We were walking on the street and there was a toy gun on the ground. I saw no children around, and in one action snatched it up. 
E looked at me.
"Isn't that someone's toy?" She asked.
"We'll bring it back when we are done with it." I explained.
She shrugged her shoulders.
"I think they didn't really want it anyway." She said.

The plastic gun with its bright yellow handle sat on the windowsill by my desk for a few weeks. I used to shoot a BB gun when I was a boy. My brother had one too. My father had guns in the house, for hunting. Sometimes the only reason there was meat on the table was because of those guns. The Lone Ranger was a big deal back then, more interesting, more accessible than Superman or Spiderman. He had a pistol, and a horse. I used to walk around the hallways of my elementary school squinting into the distance because it seemed that was something that cowboys always did, especially the Lone Ranger on his Palomino.

[Items from a dataset]
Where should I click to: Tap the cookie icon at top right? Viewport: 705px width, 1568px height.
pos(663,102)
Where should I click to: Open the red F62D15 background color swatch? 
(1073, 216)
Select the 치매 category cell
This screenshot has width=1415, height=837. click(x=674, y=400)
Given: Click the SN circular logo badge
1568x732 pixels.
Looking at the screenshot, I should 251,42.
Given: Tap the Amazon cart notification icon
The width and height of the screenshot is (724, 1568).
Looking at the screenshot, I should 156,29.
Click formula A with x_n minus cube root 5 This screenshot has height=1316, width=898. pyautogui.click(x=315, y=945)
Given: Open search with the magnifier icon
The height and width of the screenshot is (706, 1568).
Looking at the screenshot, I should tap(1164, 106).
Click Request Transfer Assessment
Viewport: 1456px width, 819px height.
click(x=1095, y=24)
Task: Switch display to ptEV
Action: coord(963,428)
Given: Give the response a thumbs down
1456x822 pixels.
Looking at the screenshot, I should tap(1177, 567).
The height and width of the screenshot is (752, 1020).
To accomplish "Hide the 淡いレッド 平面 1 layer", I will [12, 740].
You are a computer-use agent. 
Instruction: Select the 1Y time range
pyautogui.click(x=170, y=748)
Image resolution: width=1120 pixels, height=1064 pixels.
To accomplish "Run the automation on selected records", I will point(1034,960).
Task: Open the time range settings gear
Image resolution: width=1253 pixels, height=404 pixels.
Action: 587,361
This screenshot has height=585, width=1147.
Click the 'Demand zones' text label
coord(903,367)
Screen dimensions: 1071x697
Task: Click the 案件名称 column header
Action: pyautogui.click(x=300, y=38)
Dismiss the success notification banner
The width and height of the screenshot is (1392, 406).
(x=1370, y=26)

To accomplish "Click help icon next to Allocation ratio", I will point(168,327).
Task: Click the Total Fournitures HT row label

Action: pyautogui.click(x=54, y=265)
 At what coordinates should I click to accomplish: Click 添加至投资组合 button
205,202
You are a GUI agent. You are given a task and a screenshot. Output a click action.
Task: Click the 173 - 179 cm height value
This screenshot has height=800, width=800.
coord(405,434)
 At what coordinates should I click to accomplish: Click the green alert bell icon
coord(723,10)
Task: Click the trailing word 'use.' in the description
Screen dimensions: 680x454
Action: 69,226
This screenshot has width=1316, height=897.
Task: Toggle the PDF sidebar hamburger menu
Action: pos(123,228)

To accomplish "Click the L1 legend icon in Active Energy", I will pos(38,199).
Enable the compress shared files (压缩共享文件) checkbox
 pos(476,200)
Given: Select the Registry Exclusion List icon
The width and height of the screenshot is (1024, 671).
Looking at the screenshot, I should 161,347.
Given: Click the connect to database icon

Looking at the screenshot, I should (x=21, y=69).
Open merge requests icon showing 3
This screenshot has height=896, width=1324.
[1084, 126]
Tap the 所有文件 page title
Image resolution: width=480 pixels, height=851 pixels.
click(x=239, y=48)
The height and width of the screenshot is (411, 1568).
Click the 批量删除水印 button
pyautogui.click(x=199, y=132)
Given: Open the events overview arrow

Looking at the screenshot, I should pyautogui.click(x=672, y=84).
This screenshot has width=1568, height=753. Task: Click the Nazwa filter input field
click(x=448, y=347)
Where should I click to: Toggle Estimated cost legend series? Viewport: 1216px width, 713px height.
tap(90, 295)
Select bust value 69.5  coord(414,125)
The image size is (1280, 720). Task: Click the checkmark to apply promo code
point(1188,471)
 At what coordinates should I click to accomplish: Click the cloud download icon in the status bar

WRITTEN REQUEST 1
In the toy gun passage, what color is the handle of the plastic gun?
WRITTEN REQUEST 2
Name every superhero or fictional hero that appears in the toy gun passage.
WRITTEN REQUEST 3
Write the next paragraph of the toy gun passage, picking up right after its final sentence.
The rows are separate material and have no connection to the toy gun passage.

RIGHT ANSWER 1
Bright yellow.

RIGHT ANSWER 2
The Lone Ranger, Superman, Spiderman

RIGHT ANSWER 3
As soon as we left the farm, guns were no longer fascinating. I preferred cameras, watches, a cheap guitar. The Lone Ranger doll, broken and scratched was forgotten. It never even made the move to that small town. Something flipped over. It was David Bowie and Kurt Vonnegut, the B52's and The Clash that littered my shelves then.




I try to create projects to do with E in the summertime, while all of her friends are in their country houses, or in Italy or Miami, Thailand, some places she cannot even find on a map. These collaborations are distractions, and they are a joy to create. I script and concept and she reads all of my notes. I show her the way I develop ideas. Sometimes we shoot a little test, and she hovers behind my shoulder, munching on almonds as I manipulate the footage. She nods sometimes. It all makes sense to her. The story is a tough one, and we handle it carefully. She does not shy away from the truth, but we don't push it.

Then we record, we shoot, we edit, I make some music, we mix, we re-record the narration, the colors all get adjusted, graphics, and then it all percolates, like a pot of chili waiting to thicken, maturing. We watch a screener. There are always a few little cosmetic fixes, but it works.

She cracks one of those quiet, satisfied smiles. She understands why I took the plastic gun from the ground a few weeks ago now.

It had a story to tell.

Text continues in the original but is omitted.